かろうじて私はBunkamuraで開催された画家・島村信之氏の講演会は拝聴したのですが
(閉館後の特別展に参加 Bunkamuraミュージアムにて)
すでに感染がじわじわきていた時期でもあり、展覧会は暫くこれが最後かなという予感がしていました。
私がホキ美術館を訪れたのは2年前のこと。
意表を突く建築が圧巻、という評判を聞いていたのと、写実絵画の巨匠森本草介氏の絵や、平成の天皇皇后両陛下の肖像画を描いたことで知られる野田弘志氏の作品のいくつかも所蔵しているということで、興味を持っていました。
ちなみに森本草介氏の絵画展は、三越デパートで見ていました。
写真と見分けがつかないほどの繊細さで、抽象画があふれる昨今、
古典的とも思われる写実が逆に新鮮でした。
森本氏の絵を見たのはその時が初めて。
そしてそれらすべてがホキ美術館からの貸し出しでした。
足の弁もあまりいいとはいえず、念願かなっての訪問でしたが、参加した建築ツアーは設計者である日建設計の関係者が先導役ということで深いお話を聞くことができました。
NHKのニュースでは、昨年の惨状紹介と、
そしてBunkamuraの展覧会の中止の話、、、、
ここまでは新しい情報ではなかったのですがー
来場者がその結果大幅に見込み以下だったというだけでなく、グッズが9割以上売れ残っていたと知りました。

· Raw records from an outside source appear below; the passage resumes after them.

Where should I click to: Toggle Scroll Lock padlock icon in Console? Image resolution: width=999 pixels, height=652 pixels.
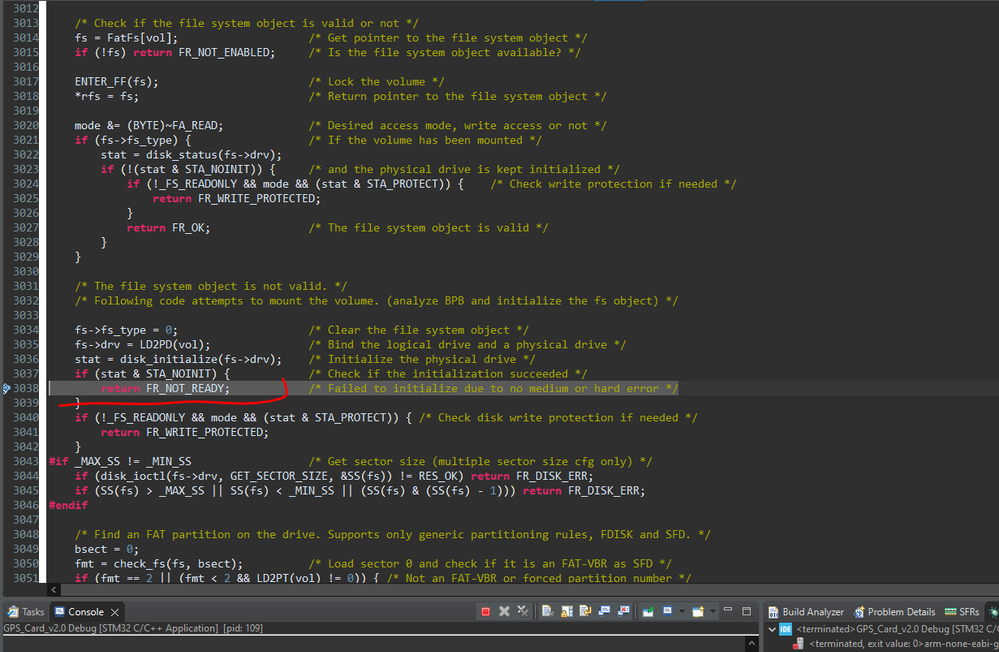click(566, 612)
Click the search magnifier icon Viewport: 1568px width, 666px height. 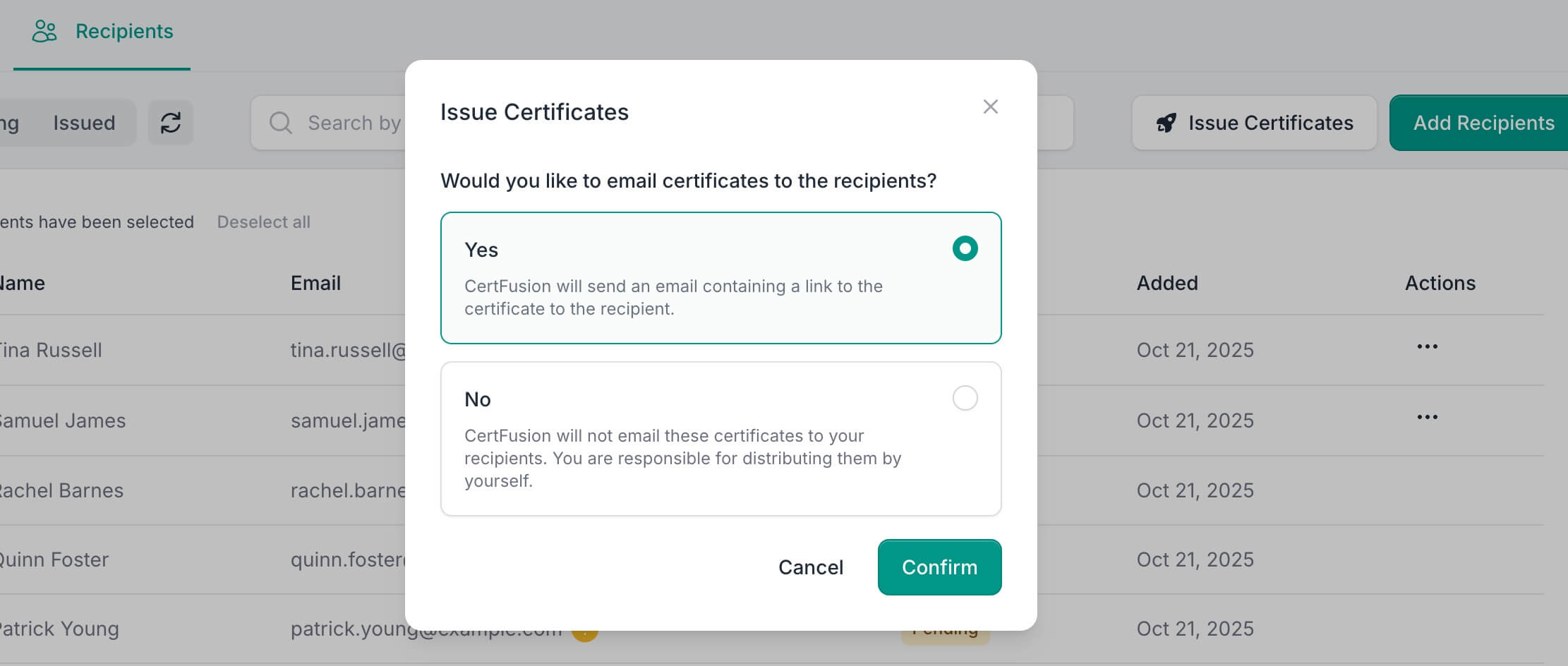[280, 123]
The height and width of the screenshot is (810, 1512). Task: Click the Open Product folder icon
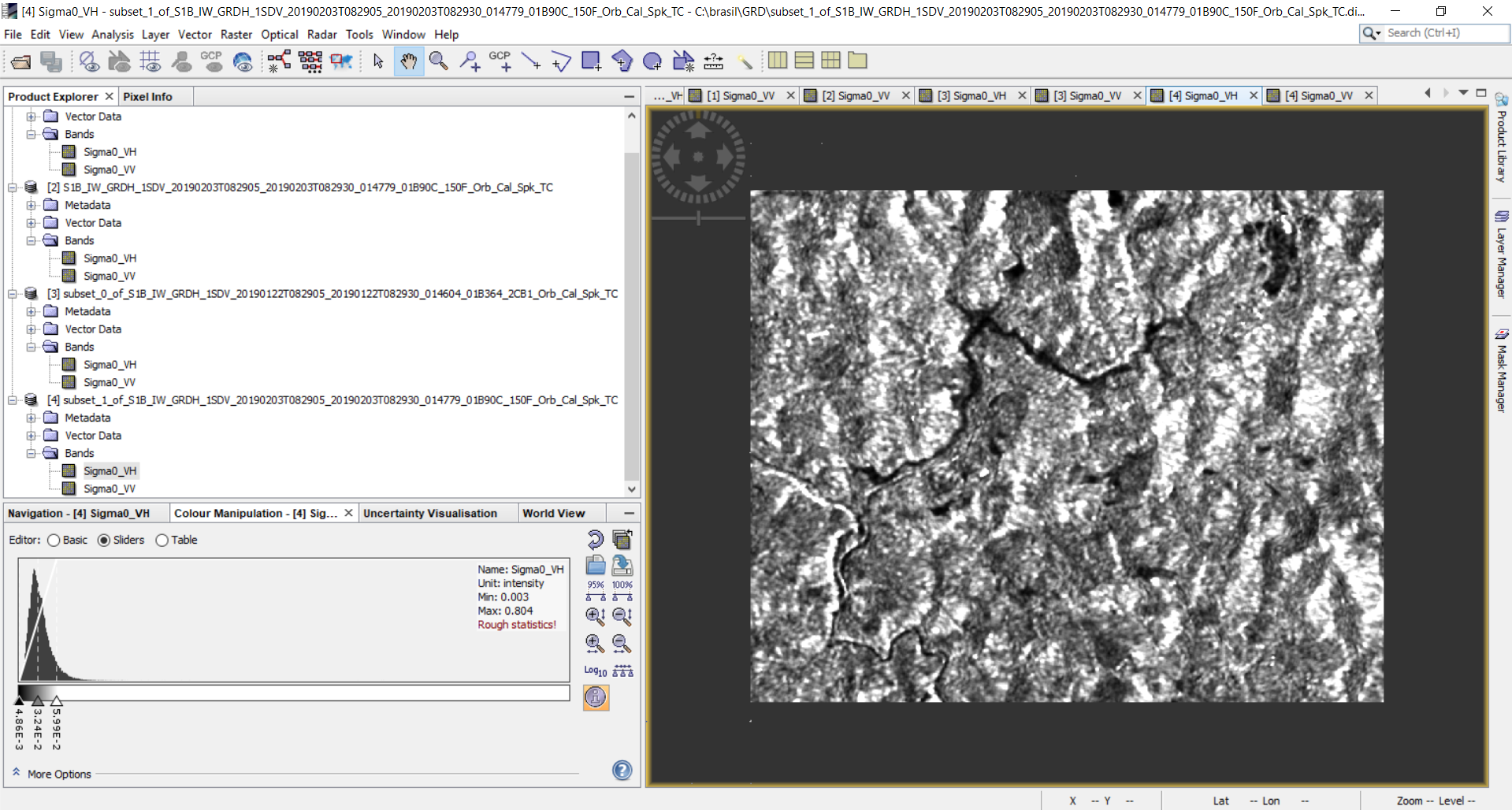(21, 61)
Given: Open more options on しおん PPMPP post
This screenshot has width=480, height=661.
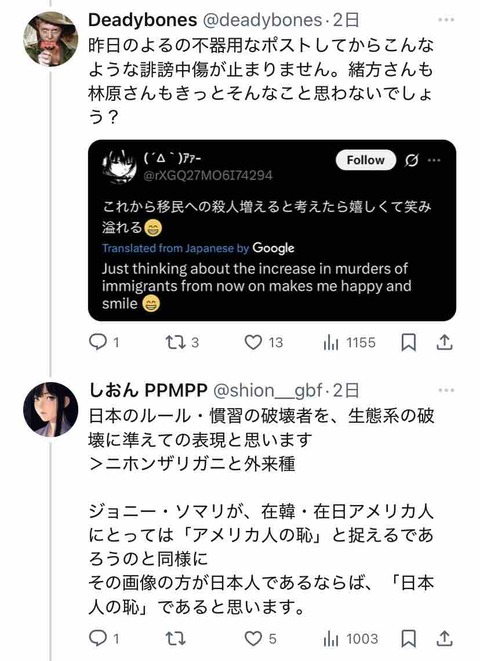Looking at the screenshot, I should pyautogui.click(x=446, y=390).
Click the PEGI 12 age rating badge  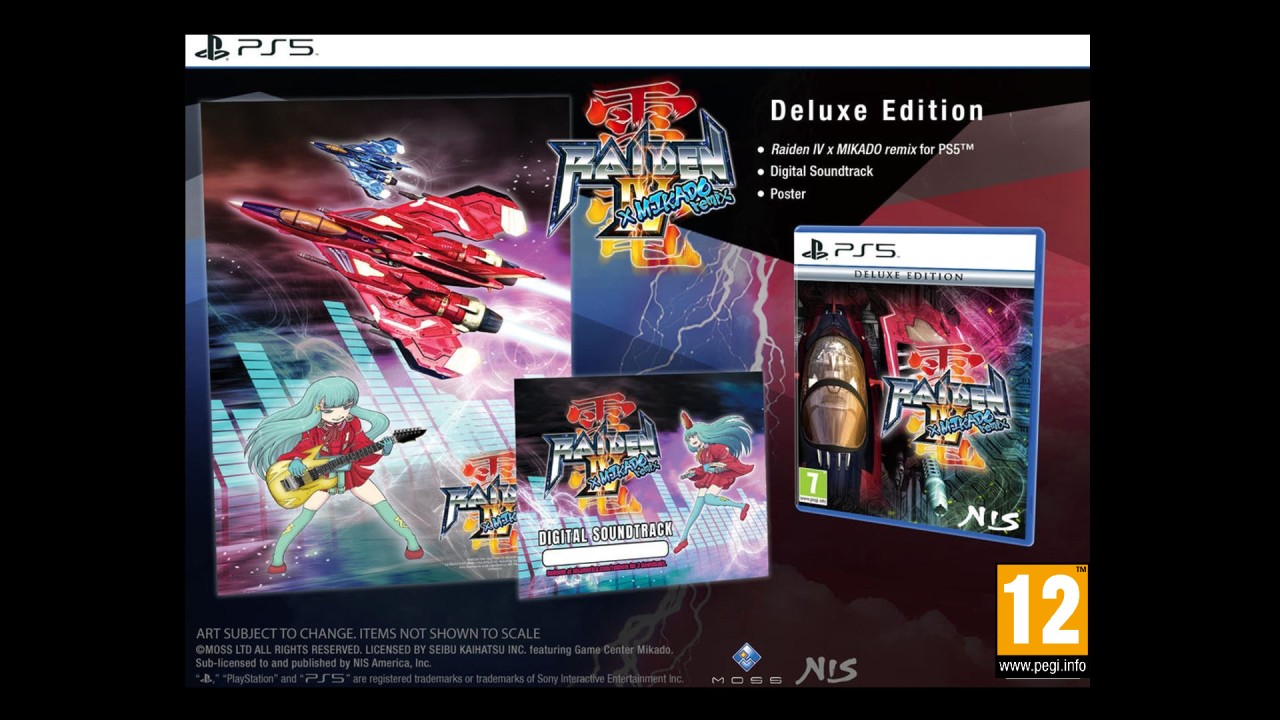[1041, 610]
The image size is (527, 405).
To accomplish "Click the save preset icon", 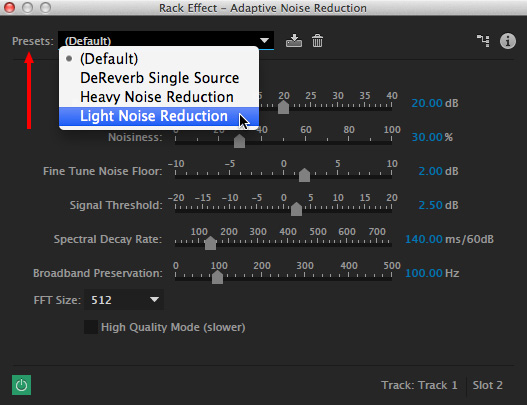I will coord(294,41).
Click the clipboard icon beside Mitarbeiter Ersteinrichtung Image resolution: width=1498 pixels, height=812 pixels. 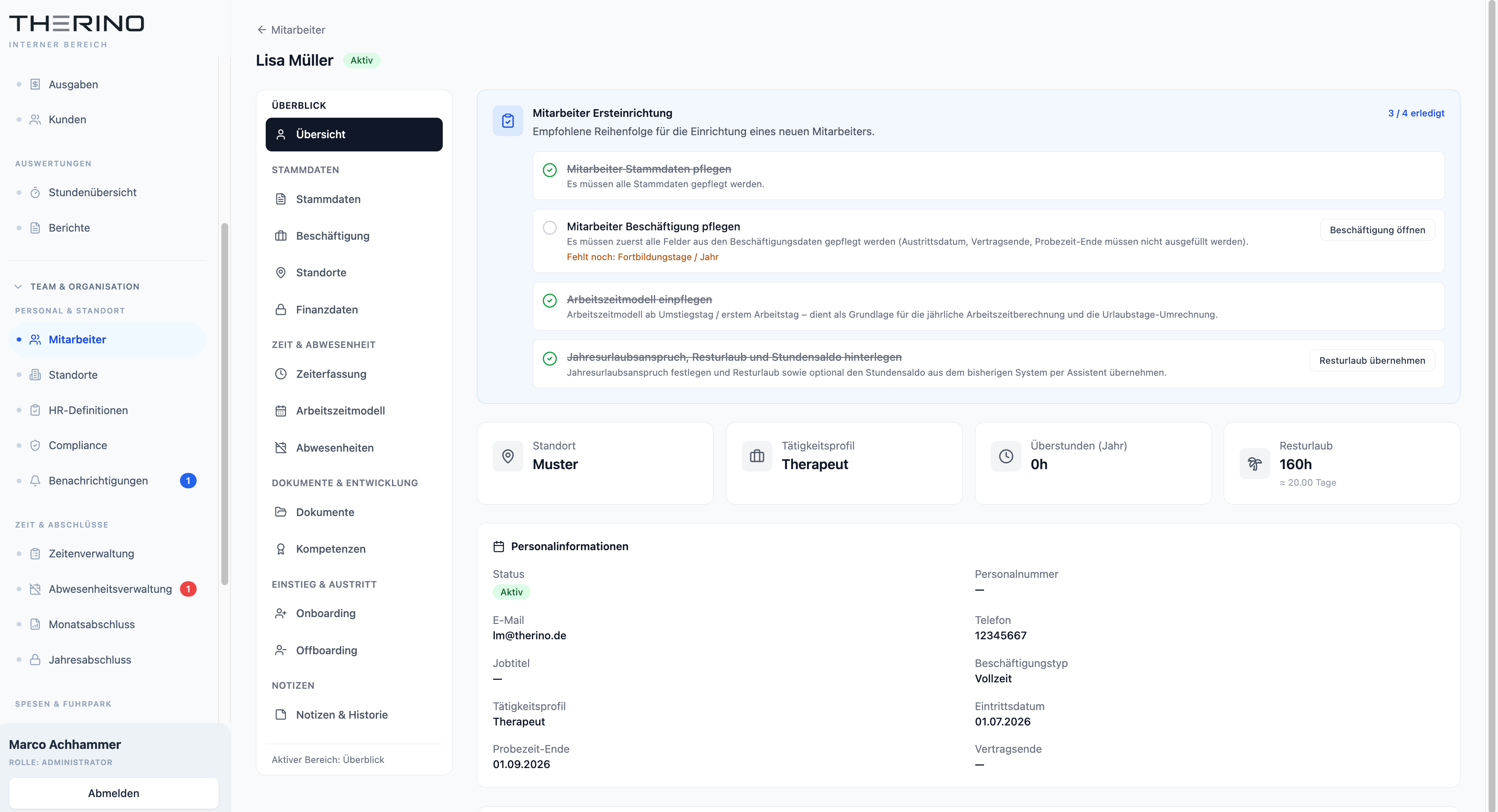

来場者の下方修正による減収もさることながら、カタログなどは新たに作ったグッズですので、その分の赤字も相当なダメージだったろうと推察されます。
展示室がこのように宙に浮いた斬新な設計で、とても魅惑的。
むろん写実に特化した展示や工夫に満ちた内部展示空間も観ごたえ十分。
もっともっと広く人々に知って欲しいと思っていました。
それが災害と疫病のダブルパンチとは・・。
本美術館の創設は、株式会社ホギメディカルという会社の社長でありその前身となる会社を設立した方ですので、いわゆる企業系美術館。
公立ではないので、こうした2度に渡る被害は大打撃だったことでしょう。
下は入口の写真。
宙に浮いているのはこの裏側にあたります。
ネット販売も開始しているそうなので、グッズの売り上げなどがなんとか今後少しでも伸びることを祈っています。